Bei den Verantwortlichen der Stadt Straubing ist die Verärgerung darüber mehr als spürbar - und ein Stück weit auch Resignation. "Für uns ist das eine höchst unerfreuliche Entwicklung", sagte Alois Lermer, der gerade vertretungsweise die Belange des Sicherheitsamtes vertritt. Die Stadt Straubing hatte vor dem Landgericht Regensburg versucht, die weitere Unterbringung der als hoch gefährlich eingestuften Straftäter durchzusetzen, wird nun allerdings vom neuen Urteil des Bundesverfassungsgerichts überrascht. "Da müssen wir nicht drumrumreden, das ist für uns nicht ganz glücklich", sagte Lermer. Natürlich sei das Urteil des Verfassungsgerichts zu beachten. Und nun müsse man wohl davon ausgehen, "dass das OLG Nürnberg sowie das Landgericht Regensburg in allen übrigen Fälle so entscheiden werden", wie es der BGH im Falle jenes Mannes getan habe, der am Dienstag entlassen wurde.

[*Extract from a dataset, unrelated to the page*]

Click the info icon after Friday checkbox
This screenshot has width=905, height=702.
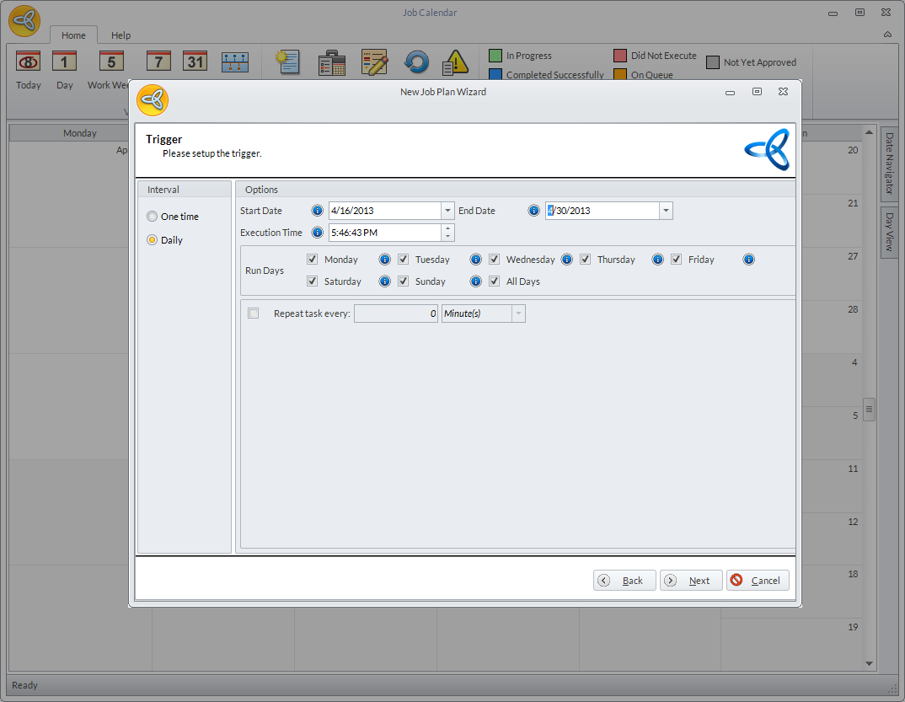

Ganz will die Stadt Straubing aber noch nicht aufgeben. Es gehe darum, "den entsprechenden Sicherheitsrahmen für die Bevölkerung herzustellen", sagte Lermer. Es werde nun geprüft, ob weitere Unterbringungsanträge gestellt werden können - begründet durch neue psychologische Gutachten über die tatsächliche Gefahr, die von den ThUG-Probanden ausgehen könnte. Bestätigt sieht sich indes der Münchner Strafverteidiger Adam Ahmed, der vier der sieben ThUG-Probanden in Straubing vertritt. "Das Bundesverfassungsgericht gibt meiner bisherigen Argumentation vor dem Landgericht Regensburg und dem OLG Nürnberg recht", sagte er. Insgesamt sei das Urteil aber auch "ein Erfolg für den Rechtsstaat". Für das Therapieunterbringungsgesetz gebe es nun faktisch keinen Anwendungsfall mehr.

"Das Gesetz läuft damit leer", sagte Ahmed. Er werde dennoch vor den Europäischen Gerichtshof in Straßburg ziehen, um das ThUG endgültig zu Fall zu bringen. "Das ThUG war von vornherein ein Schnellschuss, ein Schuss in den Ofen", ist sich Ahmed sicher. Das umstrittene Gesetz war Anfang 2011 in Kraft getreten. Es regelt die weitere Unterbringung von verurteilten Straftätern, die nach einer Entscheidung des Europäischen Gerichtshofs für Menschenrechte (EGMR) und einem daraus resultierenden Urteil des Bundesverfassungsgerichts nicht mehr in Sicherungsverwahrung genommen werden dürfen. Zum Hintergrund: Der EGMR hatte es 2009 als Verstoß gegen die Menschenrechte erachtet, dass bei inhaftierten Straftätern in Deutschland nachträglich eine Sicherungsverwahrung angeordnet worden war.

"Möglicherweise ist das ThUG bald Rechtsgeschichte", sagt auch der Nürnberger OLG-Richter Michael Hammer. Was entlassene ThUG-Probanden betreffe, so stünden für sie nun Bewährungshelfer bereit. "Da wird sich gekümmert", sagt Hammer.